Il duro periodo di confinamento e lavoro forzato risvegliò in Frankl profonde riflessioni. Nel 1945 fu finalmente liberato dai nordamericani e sebbene anche sua moglie, nel campo di Bergen-Belsen, venne liberata, morì schiacciata dalla folla si riversò fuori dai cancelli. La madre di Viktor, invece, era morta qualche anno prima in una camera a gas.
Viktor Frankl alla ricerca di senso
Dopo essere uscito dal campo di concentramento, Frankl andò alla ricerca della sua famiglia e dovette scontrarsi con la dura realtà: era rimasto solo. Non avrebbe più visto le persone che aveva amato. Non aveva nessuno da accudire. La prima cosa che provò a recuperare fu un suo manoscritto che gli fu strappato all’entrata dei campi di lavoro forzato. Riuscì a ritrovarlo e fu così che pubblicò il suo primo libro “Logoterapia e analisi esistenziale”.
Presto, prima dell’arrivo del Natale del 1945, Frankl sentì l’irrefrenabile impulso di parlare di quello che aveva vissuto e appreso nei campi di concentramento. Per questo ingaggiò tre donne alle quali raccontò tutto quello che gli veniva in mente, mentre loro prendevano nota.
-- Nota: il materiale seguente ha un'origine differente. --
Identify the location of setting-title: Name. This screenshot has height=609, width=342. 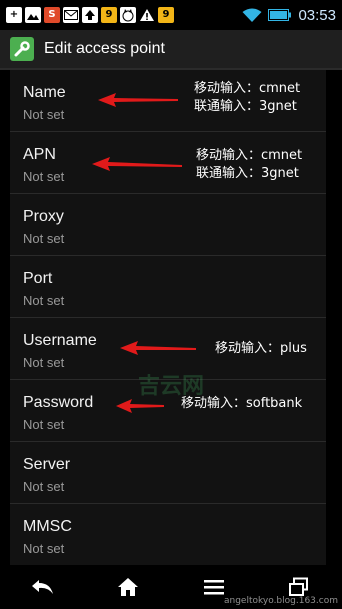
(44, 92).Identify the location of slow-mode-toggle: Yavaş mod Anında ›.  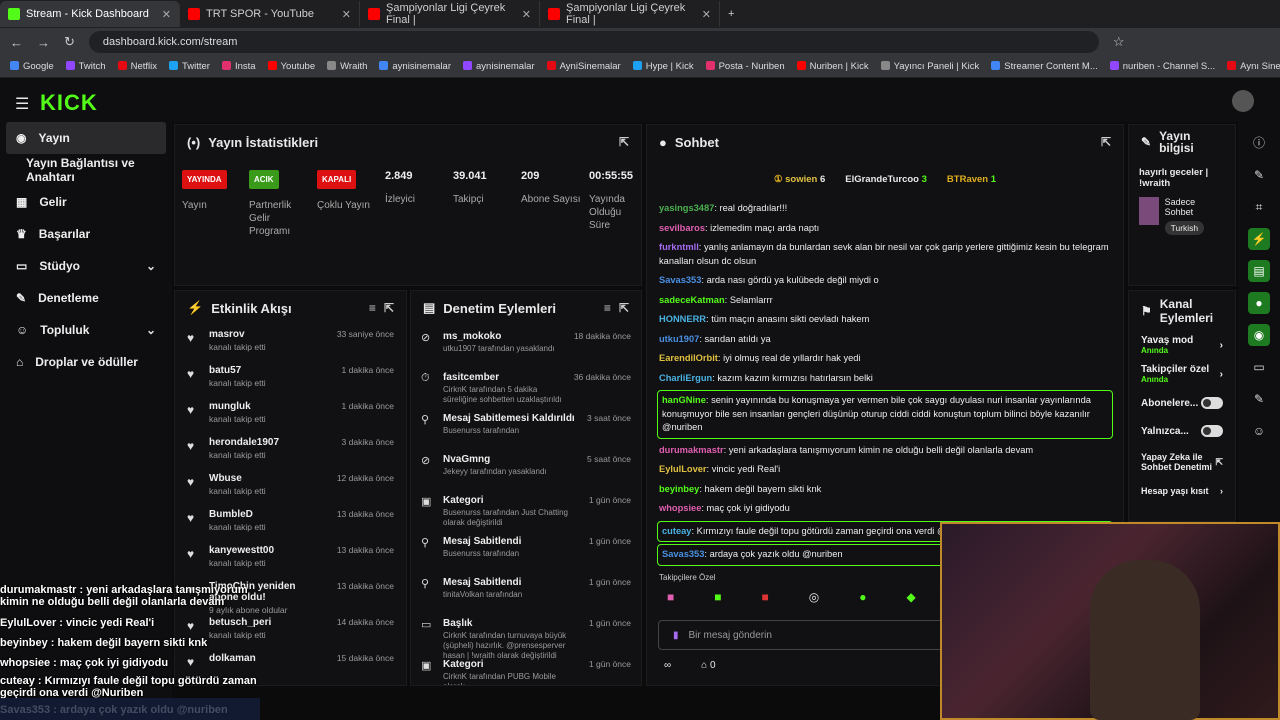
(1182, 345).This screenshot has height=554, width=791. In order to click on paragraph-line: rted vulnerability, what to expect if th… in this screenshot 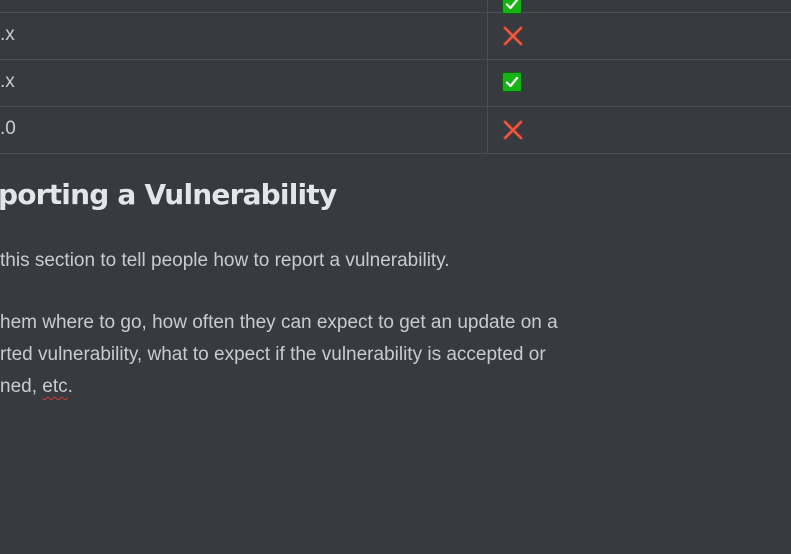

Furono nove giorni in cui le parole furono interrotte soltanto dalle lacrime che Viktor non riusciva a contenere.
Fu così che nacque la più grande opera di Viktor Frankl: “L’uomo in cerca di senso”. Il libro è stato tradotto in quasi tutte le lingue ed è considerato un’opera maestra sia come testimonianza dell’olocausto sia nel campo della psicologia. L’aspetto più commovente è che l’autore non volle creare un racconto pieno di crudeltà. Il suo obiettivo era trasmettere un importante messaggio al mondo: “Volevo soltanto trasmettere al lettore, attraverso un esempio concreto, che la vita trova un significato potenziale in tutte le circostanze, anche le più miserabili”.
La logoterapia, un patrimonio per l’umanità
Viktor Frankl riuscì a rifarsi una vita. Nel 1947 si risposò ed ebbe una figlia, due nipoti e una pronipote. Il suo matrimonio durò felicemente per 50 anni. Ricevette più di 40 lauree honoris causa, pubblicò altri 30 libri e insegnò nelle università più prestigiose al mondo, tra cui quella di Harvard, di Stanford e di Vienna. Morì nel 1997, poco dopo aver pilotato per la prima volta un aereo, realizzando così un suo sogno.
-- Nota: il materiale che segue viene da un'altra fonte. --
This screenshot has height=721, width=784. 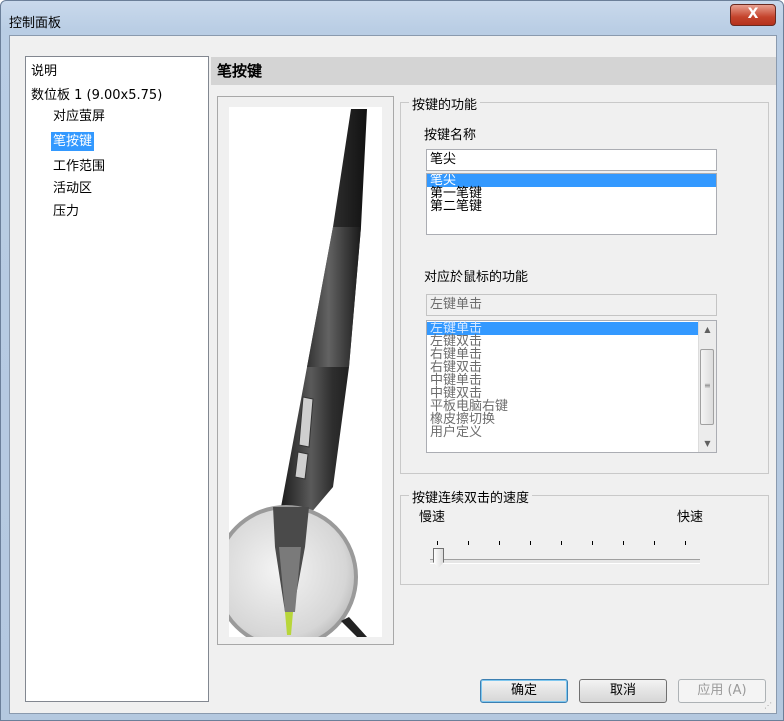 I want to click on scroll-thumb: ≡, so click(x=707, y=387).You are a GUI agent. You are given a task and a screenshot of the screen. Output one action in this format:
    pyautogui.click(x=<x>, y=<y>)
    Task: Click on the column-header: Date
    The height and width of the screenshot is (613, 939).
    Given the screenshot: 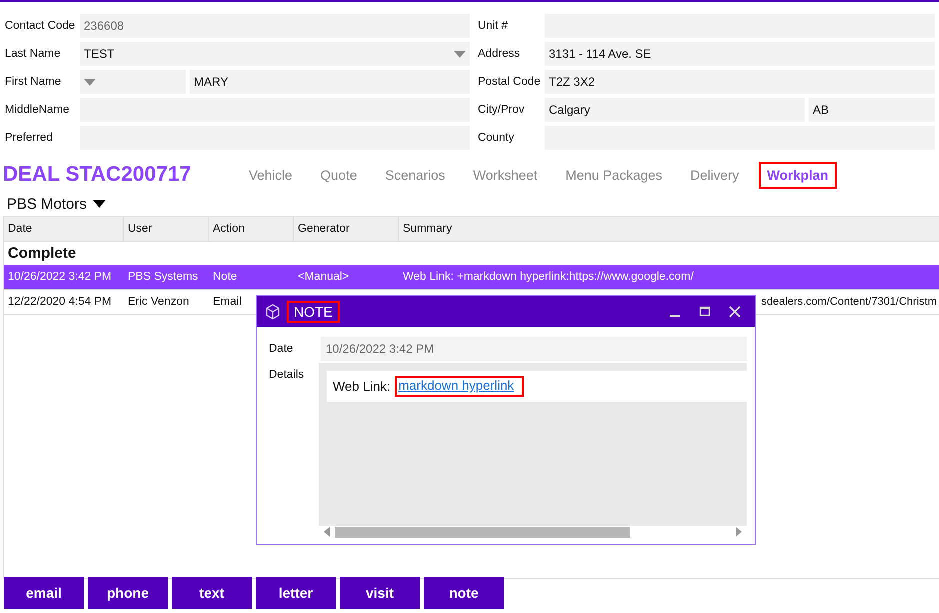 What is the action you would take?
    pyautogui.click(x=64, y=229)
     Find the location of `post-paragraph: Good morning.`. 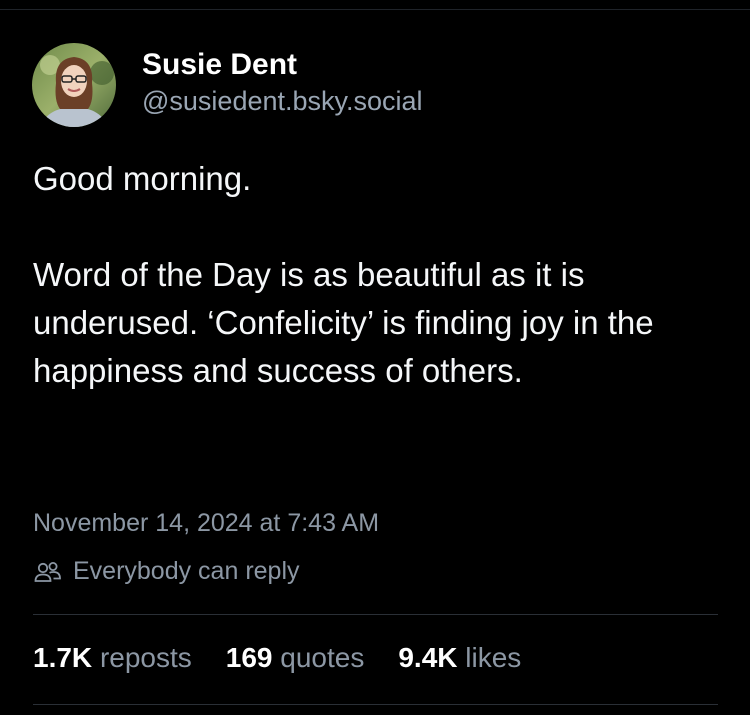

post-paragraph: Good morning. is located at coordinates (142, 178).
La scuola di Frankl è denominata “logoterapia” ed è seguita ed applicata da un buon numero di psicologi. Secondo tale teoria, l’essere umano ha tre dimensioni: quella somatica o fisica, quella mentale e quella spirituale. Da questa prospettiva, i problemi psicologici sorgono quando viene a mancare forza nella dimensione spirituale e/o un senso definito per la vita. Secondo i logoterapeuti, è “la volontà dei sensi” la forza che permette di andare avanti.
Come si fa a trovare un senso? Secondo Frankl e i suoi seguaci, le dimensioni che lo permettono sono tre: la creazione, l’esperienza affettiva trascendentale e il proprio atteggiamento verso la sofferenza. La prima corrisponde ai valori della creazione: ha a che vedere con la capacità di fare arte, scrivere, ecc. La seconda rientra tra i valori di esperienza, legati all’interazione interpersonale e il vissuto delle sensazioni. Il terzo punto fa riferimento ai valori dell’atteggiamento e presuppone la capacità di superare il dolore.
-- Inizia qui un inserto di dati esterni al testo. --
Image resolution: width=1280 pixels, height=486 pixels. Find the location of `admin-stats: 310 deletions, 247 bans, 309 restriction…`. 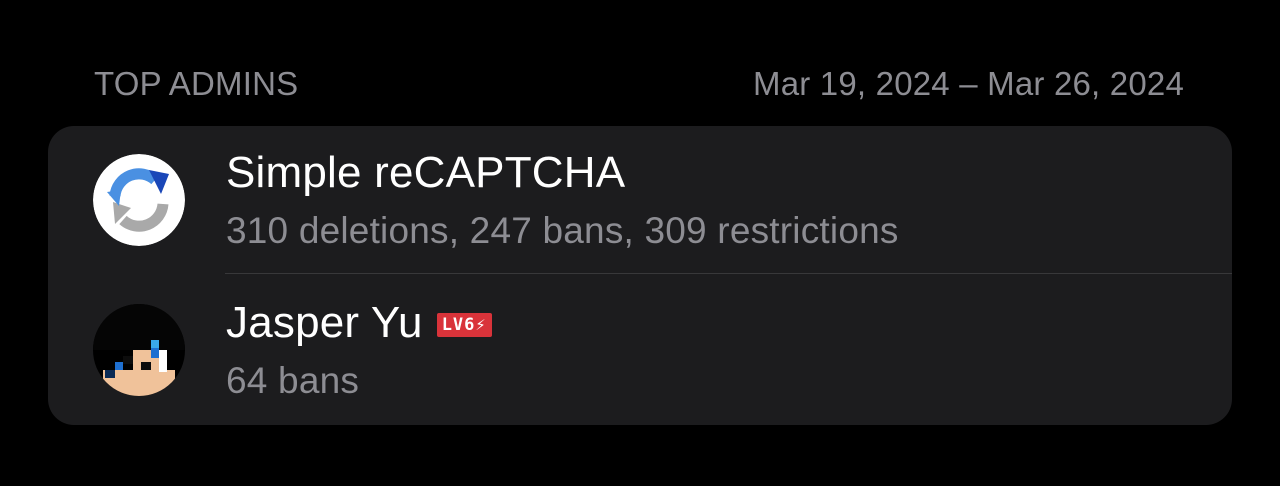

admin-stats: 310 deletions, 247 bans, 309 restriction… is located at coordinates (562, 230).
Il messaggio che Viktor Frankl volle trasmettere è che i disturbi mentali non hanno origine nella sofferenza, bensì nel significato che ad essa viene attribuito. L’aspetto più interessante di questo pensiero è che non si tratta di un’elaborazione teorica: lo stesso Frankl lo applicò su di sé, riuscendo in questo modo a sopravvivere all’olocausto. La sua vita è stata senza dubbio la prova che l’essere umano è capace di elevarsi al di sopra di qualsiasi circostanza.